已知信息 ▸
►

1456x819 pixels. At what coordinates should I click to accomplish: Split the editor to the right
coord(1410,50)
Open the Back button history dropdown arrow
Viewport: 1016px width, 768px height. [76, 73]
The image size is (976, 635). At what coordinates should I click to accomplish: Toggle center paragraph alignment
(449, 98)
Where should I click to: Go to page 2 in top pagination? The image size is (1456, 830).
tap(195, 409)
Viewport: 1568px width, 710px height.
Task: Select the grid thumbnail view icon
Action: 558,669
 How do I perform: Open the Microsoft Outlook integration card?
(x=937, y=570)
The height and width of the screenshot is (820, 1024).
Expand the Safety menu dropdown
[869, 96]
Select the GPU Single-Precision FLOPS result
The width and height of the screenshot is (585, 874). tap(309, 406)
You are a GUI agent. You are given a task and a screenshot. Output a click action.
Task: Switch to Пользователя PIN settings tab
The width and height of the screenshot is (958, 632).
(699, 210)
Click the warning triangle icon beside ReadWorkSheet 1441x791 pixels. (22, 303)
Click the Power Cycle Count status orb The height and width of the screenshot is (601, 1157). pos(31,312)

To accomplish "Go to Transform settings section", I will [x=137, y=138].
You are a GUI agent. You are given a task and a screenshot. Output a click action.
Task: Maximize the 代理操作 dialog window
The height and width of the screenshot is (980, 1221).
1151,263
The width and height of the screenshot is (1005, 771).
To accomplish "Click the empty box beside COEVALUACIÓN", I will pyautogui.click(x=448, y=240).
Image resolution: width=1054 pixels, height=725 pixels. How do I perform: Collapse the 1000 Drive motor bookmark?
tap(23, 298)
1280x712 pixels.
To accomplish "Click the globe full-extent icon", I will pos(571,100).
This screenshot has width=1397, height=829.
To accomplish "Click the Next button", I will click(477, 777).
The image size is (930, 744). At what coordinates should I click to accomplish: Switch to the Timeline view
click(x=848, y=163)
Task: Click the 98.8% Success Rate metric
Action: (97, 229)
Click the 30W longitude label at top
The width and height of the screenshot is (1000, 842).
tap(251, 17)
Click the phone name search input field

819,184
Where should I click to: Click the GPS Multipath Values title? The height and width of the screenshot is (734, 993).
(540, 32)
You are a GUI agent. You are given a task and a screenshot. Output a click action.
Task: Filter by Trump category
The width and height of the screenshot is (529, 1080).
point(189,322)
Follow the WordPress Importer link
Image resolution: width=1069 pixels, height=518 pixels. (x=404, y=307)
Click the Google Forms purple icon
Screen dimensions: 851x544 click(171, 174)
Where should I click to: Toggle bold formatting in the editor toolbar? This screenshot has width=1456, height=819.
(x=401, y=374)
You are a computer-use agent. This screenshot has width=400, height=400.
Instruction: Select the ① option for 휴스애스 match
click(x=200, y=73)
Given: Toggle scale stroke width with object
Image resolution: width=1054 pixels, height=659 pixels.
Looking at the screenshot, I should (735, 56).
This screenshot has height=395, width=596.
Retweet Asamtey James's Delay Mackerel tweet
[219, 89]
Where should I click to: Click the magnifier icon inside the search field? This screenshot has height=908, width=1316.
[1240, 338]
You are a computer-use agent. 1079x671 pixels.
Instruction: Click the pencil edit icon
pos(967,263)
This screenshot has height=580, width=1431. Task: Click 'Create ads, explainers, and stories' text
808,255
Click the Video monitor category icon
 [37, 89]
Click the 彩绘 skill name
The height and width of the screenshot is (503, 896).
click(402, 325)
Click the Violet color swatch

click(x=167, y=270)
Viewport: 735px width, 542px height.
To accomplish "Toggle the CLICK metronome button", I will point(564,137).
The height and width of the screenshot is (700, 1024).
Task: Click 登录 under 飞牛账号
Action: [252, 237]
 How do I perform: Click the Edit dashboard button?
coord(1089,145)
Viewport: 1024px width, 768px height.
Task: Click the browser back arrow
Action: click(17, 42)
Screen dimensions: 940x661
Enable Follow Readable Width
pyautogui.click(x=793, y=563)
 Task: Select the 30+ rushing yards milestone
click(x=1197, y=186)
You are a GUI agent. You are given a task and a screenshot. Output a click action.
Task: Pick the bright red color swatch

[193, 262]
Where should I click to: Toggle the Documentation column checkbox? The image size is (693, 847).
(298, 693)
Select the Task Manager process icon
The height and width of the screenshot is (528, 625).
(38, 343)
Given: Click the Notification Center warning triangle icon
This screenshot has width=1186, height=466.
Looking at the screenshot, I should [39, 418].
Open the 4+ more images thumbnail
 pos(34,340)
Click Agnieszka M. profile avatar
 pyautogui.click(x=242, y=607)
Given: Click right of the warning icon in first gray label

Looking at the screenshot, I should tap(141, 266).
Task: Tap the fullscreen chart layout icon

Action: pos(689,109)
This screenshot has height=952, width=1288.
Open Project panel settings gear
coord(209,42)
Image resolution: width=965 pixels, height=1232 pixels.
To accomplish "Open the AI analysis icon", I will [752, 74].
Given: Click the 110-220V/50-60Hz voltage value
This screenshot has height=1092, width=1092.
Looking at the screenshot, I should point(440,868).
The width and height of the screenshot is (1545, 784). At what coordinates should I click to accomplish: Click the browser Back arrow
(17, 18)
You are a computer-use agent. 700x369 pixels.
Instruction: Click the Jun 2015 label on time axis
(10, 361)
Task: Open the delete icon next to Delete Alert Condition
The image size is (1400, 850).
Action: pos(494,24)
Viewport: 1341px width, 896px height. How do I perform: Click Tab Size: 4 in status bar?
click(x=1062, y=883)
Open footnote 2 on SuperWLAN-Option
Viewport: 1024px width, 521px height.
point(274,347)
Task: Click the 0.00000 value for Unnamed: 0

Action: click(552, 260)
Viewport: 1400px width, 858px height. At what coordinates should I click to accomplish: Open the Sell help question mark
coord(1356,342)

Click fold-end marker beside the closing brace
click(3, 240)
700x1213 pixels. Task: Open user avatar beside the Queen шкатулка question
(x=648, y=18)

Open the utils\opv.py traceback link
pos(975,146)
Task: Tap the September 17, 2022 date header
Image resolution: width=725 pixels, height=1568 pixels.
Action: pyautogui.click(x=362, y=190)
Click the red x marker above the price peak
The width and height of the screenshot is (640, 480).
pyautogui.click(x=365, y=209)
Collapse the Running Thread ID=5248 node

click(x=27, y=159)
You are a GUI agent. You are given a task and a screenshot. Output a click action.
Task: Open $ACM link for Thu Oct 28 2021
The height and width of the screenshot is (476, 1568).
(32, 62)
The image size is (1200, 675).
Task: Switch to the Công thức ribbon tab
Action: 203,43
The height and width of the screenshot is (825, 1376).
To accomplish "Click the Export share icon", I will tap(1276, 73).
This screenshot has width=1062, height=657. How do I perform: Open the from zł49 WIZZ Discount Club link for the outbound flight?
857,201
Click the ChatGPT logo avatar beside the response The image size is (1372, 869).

◄

任务 ▸
改写全部条目，将其中的“GUI agent”一律替换为“interface agent”，其余内容保持原样。

练习结果 ▸
1456x819 pixels. At what coordinates should I click to accomplish: Split the editor to the right
coord(1410,50)
Open the Back button history dropdown arrow
Viewport: 1016px width, 768px height. [76, 73]
The image size is (976, 635). At what coordinates should I click to accomplish: Toggle center paragraph alignment
(449, 98)
Where should I click to: Go to page 2 in top pagination? The image size is (1456, 830).
tap(195, 409)
Viewport: 1568px width, 710px height.
Task: Select the grid thumbnail view icon
Action: 558,669
 How do I perform: Open the Microsoft Outlook integration card?
(x=937, y=570)
The height and width of the screenshot is (820, 1024).
Expand the Safety menu dropdown
[869, 96]
Select the GPU Single-Precision FLOPS result
The width and height of the screenshot is (585, 874). tap(309, 406)
You are a interface agent. You are given a task and a screenshot. Output a click action.
Task: Switch to Пользователя PIN settings tab
The width and height of the screenshot is (958, 632).
(699, 210)
Click the warning triangle icon beside ReadWorkSheet 1441x791 pixels. (22, 303)
Click the Power Cycle Count status orb The height and width of the screenshot is (601, 1157). pos(31,312)

To accomplish "Go to Transform settings section", I will [x=137, y=138].
You are a interface agent. You are given a task and a screenshot. Output a click action.
Task: Maximize the 代理操作 dialog window
The height and width of the screenshot is (980, 1221).
1151,263
The width and height of the screenshot is (1005, 771).
To accomplish "Click the empty box beside COEVALUACIÓN", I will pyautogui.click(x=448, y=240).
Image resolution: width=1054 pixels, height=725 pixels. How do I perform: Collapse the 1000 Drive motor bookmark?
tap(23, 298)
1280x712 pixels.
To accomplish "Click the globe full-extent icon", I will pos(571,100).
This screenshot has width=1397, height=829.
To accomplish "Click the Next button", I will click(477, 777).
The image size is (930, 744). At what coordinates should I click to accomplish: Switch to the Timeline view
click(x=848, y=163)
Task: Click the 98.8% Success Rate metric
Action: (97, 229)
Click the 30W longitude label at top
The width and height of the screenshot is (1000, 842).
tap(251, 17)
Click the phone name search input field

819,184
Where should I click to: Click the GPS Multipath Values title? The height and width of the screenshot is (734, 993).
(540, 32)
You are a interface agent. You are given a task and a screenshot. Output a click action.
Task: Filter by Trump category
The width and height of the screenshot is (529, 1080).
point(189,322)
Follow the WordPress Importer link
Image resolution: width=1069 pixels, height=518 pixels. (x=404, y=307)
Click the Google Forms purple icon
Screen dimensions: 851x544 click(171, 174)
Where should I click to: Toggle bold formatting in the editor toolbar? This screenshot has width=1456, height=819.
(x=401, y=374)
You are a computer-use agent. This screenshot has width=400, height=400.
Instruction: Select the ① option for 휴스애스 match
click(x=200, y=73)
Given: Toggle scale stroke width with object
Image resolution: width=1054 pixels, height=659 pixels.
Looking at the screenshot, I should (735, 56).
This screenshot has height=395, width=596.
Retweet Asamtey James's Delay Mackerel tweet
[219, 89]
Where should I click to: Click the magnifier icon inside the search field? This screenshot has height=908, width=1316.
[1240, 338]
You are a computer-use agent. 1079x671 pixels.
Instruction: Click the pencil edit icon
pos(967,263)
This screenshot has height=580, width=1431. Task: Click 'Create ads, explainers, and stories' text
808,255
Click the Video monitor category icon
 [37, 89]
Click the 彩绘 skill name
The height and width of the screenshot is (503, 896).
click(402, 325)
Click the Violet color swatch

click(x=167, y=270)
Viewport: 735px width, 542px height.
To accomplish "Toggle the CLICK metronome button", I will point(564,137).
The height and width of the screenshot is (700, 1024).
Task: Click 登录 under 飞牛账号
Action: [252, 237]
 How do I perform: Click the Edit dashboard button?
coord(1089,145)
Viewport: 1024px width, 768px height.
Task: Click the browser back arrow
Action: click(17, 42)
Screen dimensions: 940x661
Enable Follow Readable Width
pyautogui.click(x=793, y=563)
 Task: Select the 30+ rushing yards milestone
click(x=1197, y=186)
You are a interface agent. You are given a task and a screenshot. Output a click action.
Task: Pick the bright red color swatch

[193, 262]
Where should I click to: Toggle the Documentation column checkbox? The image size is (693, 847).
(298, 693)
Select the Task Manager process icon
The height and width of the screenshot is (528, 625).
(38, 343)
Given: Click the Notification Center warning triangle icon
This screenshot has width=1186, height=466.
Looking at the screenshot, I should [39, 418].
Open the 4+ more images thumbnail
 pos(34,340)
Click Agnieszka M. profile avatar
 pyautogui.click(x=242, y=607)
Given: Click right of the warning icon in first gray label

Looking at the screenshot, I should tap(141, 266).
Task: Tap the fullscreen chart layout icon

Action: pos(689,109)
This screenshot has height=952, width=1288.
Open Project panel settings gear
coord(209,42)
Image resolution: width=965 pixels, height=1232 pixels.
To accomplish "Open the AI analysis icon", I will [752, 74].
Given: Click the 110-220V/50-60Hz voltage value
This screenshot has height=1092, width=1092.
Looking at the screenshot, I should point(440,868).
The width and height of the screenshot is (1545, 784). At what coordinates should I click to accomplish: Click the browser Back arrow
(17, 18)
You are a computer-use agent. 700x369 pixels.
Instruction: Click the Jun 2015 label on time axis
(10, 361)
Task: Open the delete icon next to Delete Alert Condition
The image size is (1400, 850).
Action: pos(494,24)
Viewport: 1341px width, 896px height. How do I perform: Click Tab Size: 4 in status bar?
click(x=1062, y=883)
Open footnote 2 on SuperWLAN-Option
Viewport: 1024px width, 521px height.
point(274,347)
Task: Click the 0.00000 value for Unnamed: 0

Action: click(552, 260)
Viewport: 1400px width, 858px height. At what coordinates should I click to accomplish: Open the Sell help question mark
coord(1356,342)

Click fold-end marker beside the closing brace
click(3, 240)
700x1213 pixels. Task: Open user avatar beside the Queen шкатулка question
(x=648, y=18)

Open the utils\opv.py traceback link
pos(975,146)
Task: Tap the September 17, 2022 date header
Image resolution: width=725 pixels, height=1568 pixels.
Action: pyautogui.click(x=362, y=190)
Click the red x marker above the price peak
The width and height of the screenshot is (640, 480).
pyautogui.click(x=365, y=209)
Collapse the Running Thread ID=5248 node

click(x=27, y=159)
You are a interface agent. You are given a task and a screenshot. Output a click action.
Task: Open $ACM link for Thu Oct 28 2021
The height and width of the screenshot is (476, 1568).
(32, 62)
The image size is (1200, 675).
Task: Switch to the Công thức ribbon tab
Action: 203,43
The height and width of the screenshot is (825, 1376).
To accomplish "Click the Export share icon", I will tap(1276, 73).
This screenshot has width=1062, height=657. How do I perform: Open the from zł49 WIZZ Discount Club link for the outbound flight?
857,201
Click the ChatGPT logo avatar beside the response The image size is (1372, 869).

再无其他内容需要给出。